TASK TO COMPLETE.
Among the entries that follow, some lines contain the word "size". Show all of them.

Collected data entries
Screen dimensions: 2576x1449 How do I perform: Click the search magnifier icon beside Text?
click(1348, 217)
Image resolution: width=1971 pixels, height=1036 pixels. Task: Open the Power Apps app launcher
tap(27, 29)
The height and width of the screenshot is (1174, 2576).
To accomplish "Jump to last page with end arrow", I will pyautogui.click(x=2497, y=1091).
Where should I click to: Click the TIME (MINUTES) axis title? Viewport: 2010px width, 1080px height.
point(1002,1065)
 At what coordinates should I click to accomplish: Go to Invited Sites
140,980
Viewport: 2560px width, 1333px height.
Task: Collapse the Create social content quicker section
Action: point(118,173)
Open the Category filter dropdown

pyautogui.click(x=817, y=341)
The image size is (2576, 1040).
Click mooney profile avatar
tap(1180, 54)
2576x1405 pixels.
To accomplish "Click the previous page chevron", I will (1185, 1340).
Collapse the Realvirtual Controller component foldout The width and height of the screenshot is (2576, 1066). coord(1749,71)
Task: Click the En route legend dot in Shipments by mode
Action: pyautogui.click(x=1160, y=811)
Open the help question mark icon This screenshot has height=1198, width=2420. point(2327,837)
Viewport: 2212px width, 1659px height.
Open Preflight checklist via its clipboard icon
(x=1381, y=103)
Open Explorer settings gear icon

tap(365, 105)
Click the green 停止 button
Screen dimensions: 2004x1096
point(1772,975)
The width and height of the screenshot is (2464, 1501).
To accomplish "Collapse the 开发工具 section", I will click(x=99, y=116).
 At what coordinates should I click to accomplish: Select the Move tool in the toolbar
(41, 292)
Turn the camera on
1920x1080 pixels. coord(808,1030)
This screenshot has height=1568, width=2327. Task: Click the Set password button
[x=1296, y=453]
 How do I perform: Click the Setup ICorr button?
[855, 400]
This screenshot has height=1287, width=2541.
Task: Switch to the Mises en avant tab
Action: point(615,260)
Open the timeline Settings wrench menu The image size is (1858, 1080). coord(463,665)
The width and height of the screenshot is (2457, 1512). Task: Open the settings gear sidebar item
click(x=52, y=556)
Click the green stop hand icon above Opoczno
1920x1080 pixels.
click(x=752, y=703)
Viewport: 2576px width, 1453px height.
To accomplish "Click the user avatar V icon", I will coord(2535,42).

WRITTEN RESPONSE.
The image size is (2576, 1040).
Open the timeline Settings wrench menu The image size is (1858, 1080). coord(463,665)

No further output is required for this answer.